MATERIALS PROVIDED:

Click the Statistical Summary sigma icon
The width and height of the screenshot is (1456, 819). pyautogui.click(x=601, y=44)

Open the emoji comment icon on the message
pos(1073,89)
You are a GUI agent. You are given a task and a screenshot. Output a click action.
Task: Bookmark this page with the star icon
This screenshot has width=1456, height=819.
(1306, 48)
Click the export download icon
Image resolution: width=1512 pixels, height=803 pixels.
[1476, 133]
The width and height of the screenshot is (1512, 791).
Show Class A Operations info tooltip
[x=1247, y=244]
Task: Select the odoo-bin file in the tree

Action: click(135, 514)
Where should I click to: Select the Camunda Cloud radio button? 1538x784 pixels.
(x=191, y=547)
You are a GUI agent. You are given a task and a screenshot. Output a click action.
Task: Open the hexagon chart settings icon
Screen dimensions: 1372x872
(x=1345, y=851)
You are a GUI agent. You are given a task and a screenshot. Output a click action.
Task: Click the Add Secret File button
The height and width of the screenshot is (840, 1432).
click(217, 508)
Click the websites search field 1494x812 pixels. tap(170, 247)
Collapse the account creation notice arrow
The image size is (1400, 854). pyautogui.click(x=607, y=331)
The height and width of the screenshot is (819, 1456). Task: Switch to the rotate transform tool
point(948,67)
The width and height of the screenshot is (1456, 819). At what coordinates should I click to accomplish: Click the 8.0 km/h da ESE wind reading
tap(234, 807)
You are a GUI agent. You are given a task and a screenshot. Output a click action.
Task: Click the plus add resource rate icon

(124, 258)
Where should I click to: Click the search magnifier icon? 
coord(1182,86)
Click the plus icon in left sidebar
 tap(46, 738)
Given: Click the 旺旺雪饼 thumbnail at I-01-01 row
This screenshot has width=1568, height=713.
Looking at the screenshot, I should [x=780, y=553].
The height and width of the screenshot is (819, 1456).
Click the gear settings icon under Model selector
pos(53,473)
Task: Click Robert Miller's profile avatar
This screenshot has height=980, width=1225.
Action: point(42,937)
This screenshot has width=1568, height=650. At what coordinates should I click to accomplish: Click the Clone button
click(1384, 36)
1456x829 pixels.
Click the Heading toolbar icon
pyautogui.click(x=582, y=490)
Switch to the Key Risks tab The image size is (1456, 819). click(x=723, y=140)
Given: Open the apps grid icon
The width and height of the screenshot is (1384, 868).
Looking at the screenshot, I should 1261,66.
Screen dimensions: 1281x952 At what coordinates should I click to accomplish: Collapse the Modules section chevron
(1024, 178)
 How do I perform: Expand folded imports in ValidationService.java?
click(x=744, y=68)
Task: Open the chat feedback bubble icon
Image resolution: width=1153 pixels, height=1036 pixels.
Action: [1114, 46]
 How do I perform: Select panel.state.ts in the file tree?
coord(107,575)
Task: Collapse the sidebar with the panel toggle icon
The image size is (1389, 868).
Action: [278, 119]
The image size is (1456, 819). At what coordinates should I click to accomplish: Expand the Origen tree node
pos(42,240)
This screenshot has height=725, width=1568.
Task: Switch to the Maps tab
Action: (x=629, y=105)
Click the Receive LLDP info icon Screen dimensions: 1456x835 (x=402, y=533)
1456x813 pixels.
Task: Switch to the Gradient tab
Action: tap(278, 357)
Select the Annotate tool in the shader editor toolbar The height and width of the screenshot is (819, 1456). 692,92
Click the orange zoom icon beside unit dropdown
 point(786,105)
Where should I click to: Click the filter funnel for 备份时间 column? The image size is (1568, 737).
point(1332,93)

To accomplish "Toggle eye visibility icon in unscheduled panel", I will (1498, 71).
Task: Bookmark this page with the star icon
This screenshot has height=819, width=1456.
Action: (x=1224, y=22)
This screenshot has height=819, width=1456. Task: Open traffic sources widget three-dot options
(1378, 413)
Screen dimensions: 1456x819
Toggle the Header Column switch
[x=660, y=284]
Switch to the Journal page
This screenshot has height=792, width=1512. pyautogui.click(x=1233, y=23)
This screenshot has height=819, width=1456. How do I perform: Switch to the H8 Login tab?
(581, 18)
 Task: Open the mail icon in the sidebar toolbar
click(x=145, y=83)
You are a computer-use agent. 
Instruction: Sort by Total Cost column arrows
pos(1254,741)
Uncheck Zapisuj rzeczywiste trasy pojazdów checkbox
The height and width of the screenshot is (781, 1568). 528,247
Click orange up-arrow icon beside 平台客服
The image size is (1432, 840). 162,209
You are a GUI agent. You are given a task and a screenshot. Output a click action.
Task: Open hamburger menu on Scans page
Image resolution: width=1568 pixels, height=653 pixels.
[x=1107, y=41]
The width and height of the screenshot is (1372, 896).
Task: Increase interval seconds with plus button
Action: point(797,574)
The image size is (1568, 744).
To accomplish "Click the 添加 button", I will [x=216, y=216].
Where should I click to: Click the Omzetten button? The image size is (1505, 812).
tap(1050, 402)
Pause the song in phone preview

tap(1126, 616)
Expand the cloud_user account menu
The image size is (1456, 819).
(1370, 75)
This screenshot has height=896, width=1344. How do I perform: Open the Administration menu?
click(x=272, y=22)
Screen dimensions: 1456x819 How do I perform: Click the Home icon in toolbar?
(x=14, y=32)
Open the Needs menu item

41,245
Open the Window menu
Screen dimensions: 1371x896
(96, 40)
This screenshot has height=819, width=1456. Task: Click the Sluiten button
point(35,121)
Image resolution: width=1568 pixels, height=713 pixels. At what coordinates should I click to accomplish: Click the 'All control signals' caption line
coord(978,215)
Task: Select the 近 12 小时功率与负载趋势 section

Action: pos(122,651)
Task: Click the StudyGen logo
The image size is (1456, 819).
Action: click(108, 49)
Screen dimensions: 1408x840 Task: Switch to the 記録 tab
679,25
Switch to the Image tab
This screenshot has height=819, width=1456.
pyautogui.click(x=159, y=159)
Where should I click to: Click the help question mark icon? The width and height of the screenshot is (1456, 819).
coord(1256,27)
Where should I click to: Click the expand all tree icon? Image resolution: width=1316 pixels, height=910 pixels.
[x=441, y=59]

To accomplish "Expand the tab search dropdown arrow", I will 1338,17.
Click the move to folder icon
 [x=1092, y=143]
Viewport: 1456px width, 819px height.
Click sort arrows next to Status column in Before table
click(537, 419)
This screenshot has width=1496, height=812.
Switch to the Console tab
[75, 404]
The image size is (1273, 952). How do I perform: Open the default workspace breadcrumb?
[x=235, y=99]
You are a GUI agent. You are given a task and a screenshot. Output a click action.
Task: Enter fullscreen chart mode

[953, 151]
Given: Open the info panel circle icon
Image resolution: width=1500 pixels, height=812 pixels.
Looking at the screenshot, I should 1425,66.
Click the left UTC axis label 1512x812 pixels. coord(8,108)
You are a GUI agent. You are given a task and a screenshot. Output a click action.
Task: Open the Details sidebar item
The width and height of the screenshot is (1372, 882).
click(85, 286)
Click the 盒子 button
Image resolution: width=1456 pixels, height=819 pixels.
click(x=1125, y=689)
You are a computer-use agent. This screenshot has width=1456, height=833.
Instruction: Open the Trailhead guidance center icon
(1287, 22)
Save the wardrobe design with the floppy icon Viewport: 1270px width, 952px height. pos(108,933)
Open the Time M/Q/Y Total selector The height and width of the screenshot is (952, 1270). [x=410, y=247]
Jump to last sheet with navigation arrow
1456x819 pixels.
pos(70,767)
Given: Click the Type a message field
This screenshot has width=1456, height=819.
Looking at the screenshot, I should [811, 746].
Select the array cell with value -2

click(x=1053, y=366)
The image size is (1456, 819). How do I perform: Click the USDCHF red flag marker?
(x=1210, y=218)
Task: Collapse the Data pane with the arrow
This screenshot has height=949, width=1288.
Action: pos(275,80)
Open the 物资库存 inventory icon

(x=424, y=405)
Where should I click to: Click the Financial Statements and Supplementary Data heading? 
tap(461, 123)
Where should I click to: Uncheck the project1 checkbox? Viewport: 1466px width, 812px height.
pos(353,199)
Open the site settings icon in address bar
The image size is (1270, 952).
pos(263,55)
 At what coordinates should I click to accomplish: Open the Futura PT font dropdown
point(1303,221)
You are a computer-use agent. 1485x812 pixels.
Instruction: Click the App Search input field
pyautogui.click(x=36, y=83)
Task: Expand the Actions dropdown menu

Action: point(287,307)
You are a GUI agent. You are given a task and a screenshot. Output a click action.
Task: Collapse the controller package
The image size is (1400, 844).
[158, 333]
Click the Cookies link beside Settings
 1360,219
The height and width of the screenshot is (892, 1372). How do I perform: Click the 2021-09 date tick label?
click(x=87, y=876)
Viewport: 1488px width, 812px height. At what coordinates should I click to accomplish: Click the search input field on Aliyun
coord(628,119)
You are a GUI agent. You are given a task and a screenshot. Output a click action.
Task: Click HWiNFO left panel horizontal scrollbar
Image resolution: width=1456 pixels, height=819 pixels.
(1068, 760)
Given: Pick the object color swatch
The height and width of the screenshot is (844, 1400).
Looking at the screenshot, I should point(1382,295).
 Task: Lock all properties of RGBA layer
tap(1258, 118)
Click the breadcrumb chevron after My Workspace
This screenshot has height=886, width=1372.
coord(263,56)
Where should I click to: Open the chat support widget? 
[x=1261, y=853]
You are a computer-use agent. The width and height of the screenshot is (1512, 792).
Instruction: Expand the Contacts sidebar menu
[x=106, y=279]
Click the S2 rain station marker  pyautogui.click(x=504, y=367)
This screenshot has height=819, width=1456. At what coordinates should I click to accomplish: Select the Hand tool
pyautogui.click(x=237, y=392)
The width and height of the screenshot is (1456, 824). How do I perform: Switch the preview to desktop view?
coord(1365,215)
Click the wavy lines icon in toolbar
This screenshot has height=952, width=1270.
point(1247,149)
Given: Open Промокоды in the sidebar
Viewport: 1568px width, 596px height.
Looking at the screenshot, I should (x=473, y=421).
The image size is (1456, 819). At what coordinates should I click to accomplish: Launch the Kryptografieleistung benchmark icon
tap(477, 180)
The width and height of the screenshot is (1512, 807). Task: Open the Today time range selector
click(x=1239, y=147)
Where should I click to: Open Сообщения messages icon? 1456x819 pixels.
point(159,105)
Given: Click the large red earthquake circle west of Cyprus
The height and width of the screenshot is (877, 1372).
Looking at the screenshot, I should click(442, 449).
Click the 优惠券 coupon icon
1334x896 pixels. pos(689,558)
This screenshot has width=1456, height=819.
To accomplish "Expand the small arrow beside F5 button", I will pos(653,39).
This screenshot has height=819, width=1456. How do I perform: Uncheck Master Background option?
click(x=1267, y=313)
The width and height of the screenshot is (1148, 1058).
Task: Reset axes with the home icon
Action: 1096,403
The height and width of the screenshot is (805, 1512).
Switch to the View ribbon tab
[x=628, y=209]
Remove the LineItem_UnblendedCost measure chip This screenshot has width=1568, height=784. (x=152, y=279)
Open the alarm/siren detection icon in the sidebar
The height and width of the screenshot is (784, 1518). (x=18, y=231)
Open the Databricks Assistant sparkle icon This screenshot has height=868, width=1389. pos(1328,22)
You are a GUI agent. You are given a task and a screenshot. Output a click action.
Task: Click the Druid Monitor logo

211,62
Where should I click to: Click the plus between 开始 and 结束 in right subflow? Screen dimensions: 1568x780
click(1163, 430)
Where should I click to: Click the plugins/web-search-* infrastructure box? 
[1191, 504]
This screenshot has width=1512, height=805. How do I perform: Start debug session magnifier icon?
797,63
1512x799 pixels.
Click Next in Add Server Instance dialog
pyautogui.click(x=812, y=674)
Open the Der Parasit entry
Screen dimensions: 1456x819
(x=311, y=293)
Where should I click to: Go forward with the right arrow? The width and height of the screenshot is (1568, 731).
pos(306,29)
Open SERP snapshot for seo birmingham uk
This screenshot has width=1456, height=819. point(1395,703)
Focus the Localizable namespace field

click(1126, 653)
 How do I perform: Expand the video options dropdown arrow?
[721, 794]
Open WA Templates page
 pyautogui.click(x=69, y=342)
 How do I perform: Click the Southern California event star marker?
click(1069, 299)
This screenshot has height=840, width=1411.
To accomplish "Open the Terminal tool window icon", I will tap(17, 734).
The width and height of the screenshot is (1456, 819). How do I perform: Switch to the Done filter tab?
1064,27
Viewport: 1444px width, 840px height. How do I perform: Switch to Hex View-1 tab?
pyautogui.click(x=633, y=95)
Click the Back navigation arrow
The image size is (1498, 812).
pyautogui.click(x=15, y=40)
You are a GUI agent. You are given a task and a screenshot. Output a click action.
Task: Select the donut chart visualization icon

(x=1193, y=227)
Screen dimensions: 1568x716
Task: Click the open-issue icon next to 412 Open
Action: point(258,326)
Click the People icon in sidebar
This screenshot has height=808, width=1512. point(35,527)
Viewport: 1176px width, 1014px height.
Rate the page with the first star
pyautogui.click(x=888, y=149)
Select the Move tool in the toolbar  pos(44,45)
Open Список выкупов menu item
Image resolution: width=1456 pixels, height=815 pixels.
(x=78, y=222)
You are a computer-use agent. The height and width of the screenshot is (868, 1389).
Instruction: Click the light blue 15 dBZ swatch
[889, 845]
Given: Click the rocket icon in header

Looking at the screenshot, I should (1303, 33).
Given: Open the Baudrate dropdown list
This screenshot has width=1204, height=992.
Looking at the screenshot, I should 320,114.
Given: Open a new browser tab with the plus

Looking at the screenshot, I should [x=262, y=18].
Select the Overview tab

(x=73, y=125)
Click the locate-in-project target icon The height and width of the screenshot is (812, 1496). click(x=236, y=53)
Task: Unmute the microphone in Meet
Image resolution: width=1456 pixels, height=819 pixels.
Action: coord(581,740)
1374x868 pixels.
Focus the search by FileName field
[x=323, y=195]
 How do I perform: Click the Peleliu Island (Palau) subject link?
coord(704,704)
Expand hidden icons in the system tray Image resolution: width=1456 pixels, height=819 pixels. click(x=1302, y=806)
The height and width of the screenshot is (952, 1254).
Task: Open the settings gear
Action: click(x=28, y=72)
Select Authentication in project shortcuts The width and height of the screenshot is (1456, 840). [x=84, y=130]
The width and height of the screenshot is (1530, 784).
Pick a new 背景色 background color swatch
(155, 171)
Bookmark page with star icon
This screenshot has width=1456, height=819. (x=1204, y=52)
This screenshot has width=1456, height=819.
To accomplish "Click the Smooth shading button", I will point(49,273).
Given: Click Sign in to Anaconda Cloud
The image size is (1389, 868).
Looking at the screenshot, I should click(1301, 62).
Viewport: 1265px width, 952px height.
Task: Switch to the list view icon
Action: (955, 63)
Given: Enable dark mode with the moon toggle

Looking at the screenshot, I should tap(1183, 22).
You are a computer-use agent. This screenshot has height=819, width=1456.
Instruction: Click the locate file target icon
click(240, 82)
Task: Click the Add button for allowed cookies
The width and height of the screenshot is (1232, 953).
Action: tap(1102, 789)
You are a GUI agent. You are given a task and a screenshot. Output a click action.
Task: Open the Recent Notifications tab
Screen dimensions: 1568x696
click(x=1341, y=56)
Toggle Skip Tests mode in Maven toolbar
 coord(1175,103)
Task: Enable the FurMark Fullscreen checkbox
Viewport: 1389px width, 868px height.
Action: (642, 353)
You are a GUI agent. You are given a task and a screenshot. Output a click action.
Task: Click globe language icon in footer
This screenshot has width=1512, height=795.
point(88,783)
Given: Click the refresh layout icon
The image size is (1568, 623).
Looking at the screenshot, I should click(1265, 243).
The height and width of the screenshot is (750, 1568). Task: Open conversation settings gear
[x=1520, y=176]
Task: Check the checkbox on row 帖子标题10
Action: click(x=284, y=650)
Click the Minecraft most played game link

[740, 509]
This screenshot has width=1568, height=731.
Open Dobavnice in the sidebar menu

YOUR ASSIGNMENT: In the entries above, find the line with "The width and height of the screenshot is (1232, 953)." and the line with "This screenshot has width=1568, height=731.", then restate word for word both of them and every line between, with nothing more.

EXERCISE RESPONSE:
The width and height of the screenshot is (1232, 953).
Action: tap(1102, 789)
You are a GUI agent. You are given a task and a screenshot. Output a click action.
Task: Open the Recent Notifications tab
Screen dimensions: 1568x696
click(x=1341, y=56)
Toggle Skip Tests mode in Maven toolbar
 coord(1175,103)
Task: Enable the FurMark Fullscreen checkbox
Viewport: 1389px width, 868px height.
Action: (642, 353)
You are a GUI agent. You are given a task and a screenshot. Output a click action.
Task: Click globe language icon in footer
This screenshot has width=1512, height=795.
point(88,783)
Given: Click the refresh layout icon
The image size is (1568, 623).
Looking at the screenshot, I should click(1265, 243).
The height and width of the screenshot is (750, 1568). Task: Open conversation settings gear
[x=1520, y=176]
Task: Check the checkbox on row 帖子标题10
Action: click(x=284, y=650)
Click the Minecraft most played game link

[740, 509]
This screenshot has width=1568, height=731.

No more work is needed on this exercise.